By Adaku Onyenucheya
01 December 2022   |   6:12 am
Nigerian Shippers’ Council (NSC) has said it is championing moves to ensure its enabling Act is reviewed by the National Assembly (NASS).

NSC

Nigerian Shippers’ Council (NSC) has said it is championing moves to ensure its enabling Act is reviewed by the National Assembly (NASS).

The Executive Secretary and Chief Executive Officer, NSC, Emmanuel Jime, who spoke in his office in Apapa, Lagos, lamented that apart from the council’s challenge of lack of power of enforcement as a regulator, it is currently confronted with lack of adequate funding to carry out its mandate.

According to him, the agency’s main source of revenue generation is the two per cent from the seven per cent Port Development Levy collection at the port, which he said is not enough to implement the agency’s mandate.
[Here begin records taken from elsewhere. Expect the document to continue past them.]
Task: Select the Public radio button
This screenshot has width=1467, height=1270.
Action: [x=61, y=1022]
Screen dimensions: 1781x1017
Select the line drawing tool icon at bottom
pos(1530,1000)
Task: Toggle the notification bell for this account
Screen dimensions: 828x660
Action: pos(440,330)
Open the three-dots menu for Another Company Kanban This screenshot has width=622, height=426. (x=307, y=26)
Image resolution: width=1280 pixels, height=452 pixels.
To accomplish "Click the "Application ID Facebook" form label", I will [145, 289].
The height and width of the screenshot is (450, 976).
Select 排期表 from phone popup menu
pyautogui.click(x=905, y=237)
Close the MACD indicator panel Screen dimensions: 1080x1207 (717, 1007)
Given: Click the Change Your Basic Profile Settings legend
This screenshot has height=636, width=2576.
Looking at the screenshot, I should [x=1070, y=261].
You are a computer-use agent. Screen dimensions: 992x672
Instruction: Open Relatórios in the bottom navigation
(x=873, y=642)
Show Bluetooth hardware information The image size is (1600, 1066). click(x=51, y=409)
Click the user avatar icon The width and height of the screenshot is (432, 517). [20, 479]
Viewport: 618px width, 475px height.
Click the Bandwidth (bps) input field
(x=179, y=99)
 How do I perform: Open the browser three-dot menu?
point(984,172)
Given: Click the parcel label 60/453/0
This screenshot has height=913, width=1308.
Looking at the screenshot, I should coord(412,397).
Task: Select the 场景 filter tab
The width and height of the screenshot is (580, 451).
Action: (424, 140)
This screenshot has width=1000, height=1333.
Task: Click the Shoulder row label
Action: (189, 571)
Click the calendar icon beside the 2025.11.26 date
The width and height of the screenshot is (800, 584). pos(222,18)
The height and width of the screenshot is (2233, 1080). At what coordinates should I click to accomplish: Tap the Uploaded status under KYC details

Jime outlined how lack of funding has limited activities of the Council, especially through the Port Standing Task Team (PSTT), which has been unable to expand its scope beyond Lagos ports to other ports.

Jime also lamented that the National Transport Commission (NTC), which seeks to transmute the shippers’ council into a more powerful agency might not see the light of the day.

He said the bill has been passed by the Senate three times with President Muhammadu Buhari declining his signature for passage of the bill twice.

Jime said there was another legislative instrument being processed at the National Assembly, the OMNIBUS bill, which included some elements of the Nigeria Shippers’ Council’s functions that could have strengthened its activities.

He said because the NTC was being processed, the aspect of the Shippers’ Council in the OMNIBUS bill was excluded when it was finally being presented to the National Assembly.

According to him, because of the limitations in the Shippers Council Act, its ability to perform certain functions, such as sanctioning breaches is grossly limited, as the agency is not able to sanction people.

He said this was actually what informed NSC’s decision to go into a memorandum of understanding with the Federal Competition and Consumer Protection Commission (FCCPC).

Jime said he would work with the legal department of the Nigerian Shippers’ Council to process the legal requirements under the council’s Act to seek for its amendment.